How: As a former youth champion in Mityana District, Fatuma will use her experience to develop an educational hub that incorporates FP/SRHR, IGAs, and advocacy classes for young mothers that come to pick-up and drop-off their children from schools. The hub will not only be used as a source of information and referral for young mothers, but as a safe spot for them to share their issues and gain solutions.

Aim: To promote understanding, SRHR knowledge, independence, and power for young women and girls in Mityana District.

Maureen Kamara

Startup: Nisha Beauty Palace

Profile: Nisha Beauty Palace is committed to being a leader in the beauty industry by providing affordable beauty products and professional services. Health is wealth at Nisha, so sexual and reproductive education is emphasized in all its operations. This is done through condom distribution and refilling condom dispensers around Kampala.

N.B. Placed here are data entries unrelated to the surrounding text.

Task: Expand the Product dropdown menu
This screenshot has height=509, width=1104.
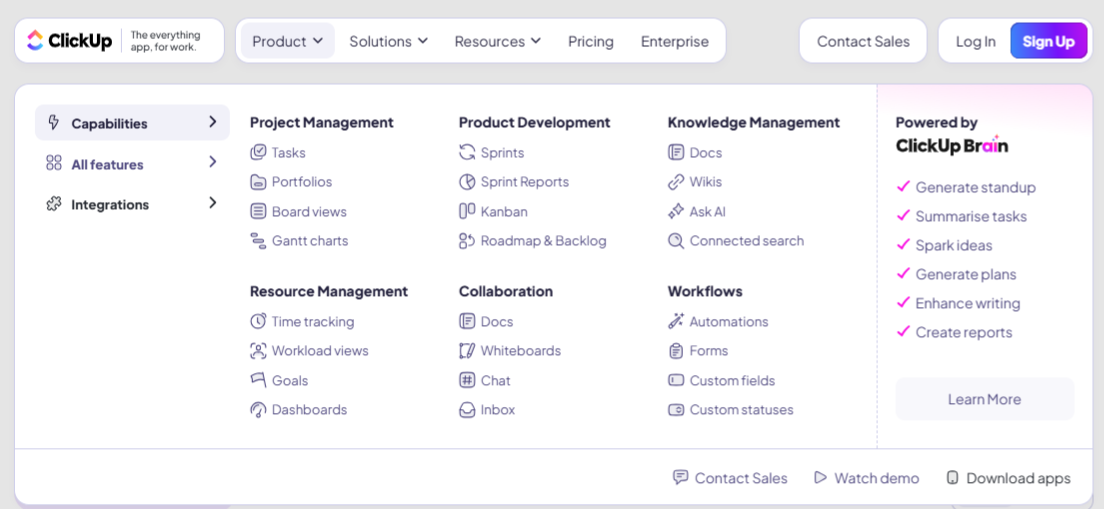Action: tap(287, 41)
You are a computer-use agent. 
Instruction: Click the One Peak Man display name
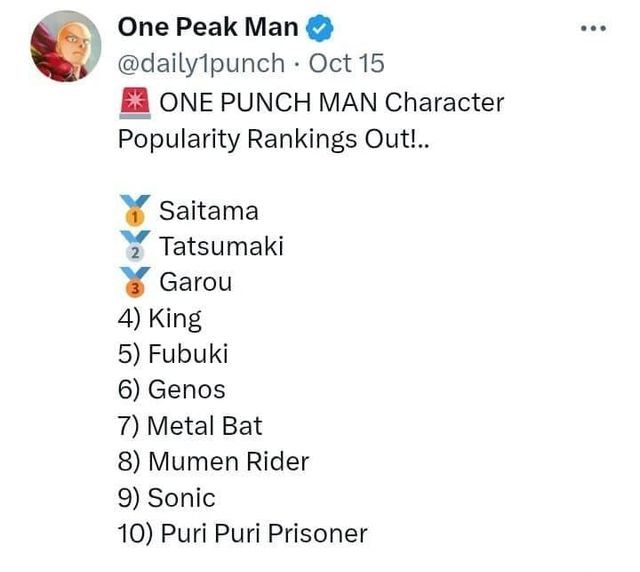pos(208,28)
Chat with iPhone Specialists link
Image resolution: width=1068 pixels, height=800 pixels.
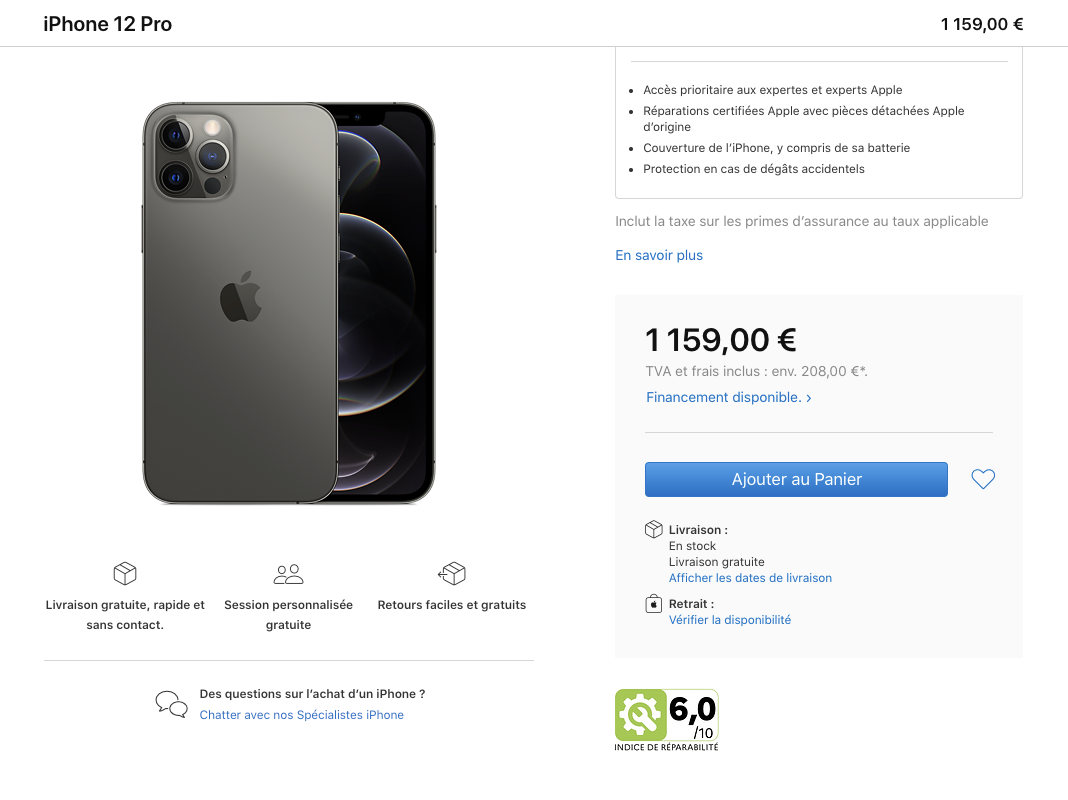point(302,715)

Referrals are also done for youth to access youth-friendly services.

Aim: To scale towards improving young people’s health, economic status and livelihood across Uganda.

Winnie Nabukeera

Startup: Little Winnie Foundation

Profile: Little Winnie Foundation aims at creating awareness about HIV & AIDS via community sensitization, testing people for HIV, and health awareness.

How: With her team, Winnie has visited many schools under their school model program and sensitized children about HIV at all levels. Via the POWER pilot, they have begun a campaign for a Nurses & Midwives mentorship and coaching program. The Foundation aims at helping nurses and midwives find their purpose, passion – and to turn it into profit!

Aim: To continue to fight the stigma attached to HIV & AIDS, to spread testing and awareness, while at the same time helping nurses become more efficient and effective in terms of service delivery and customer care. The startup will empower nurses to find a work-life balance, prioritize their health needs, and also get entrepreneurship skills.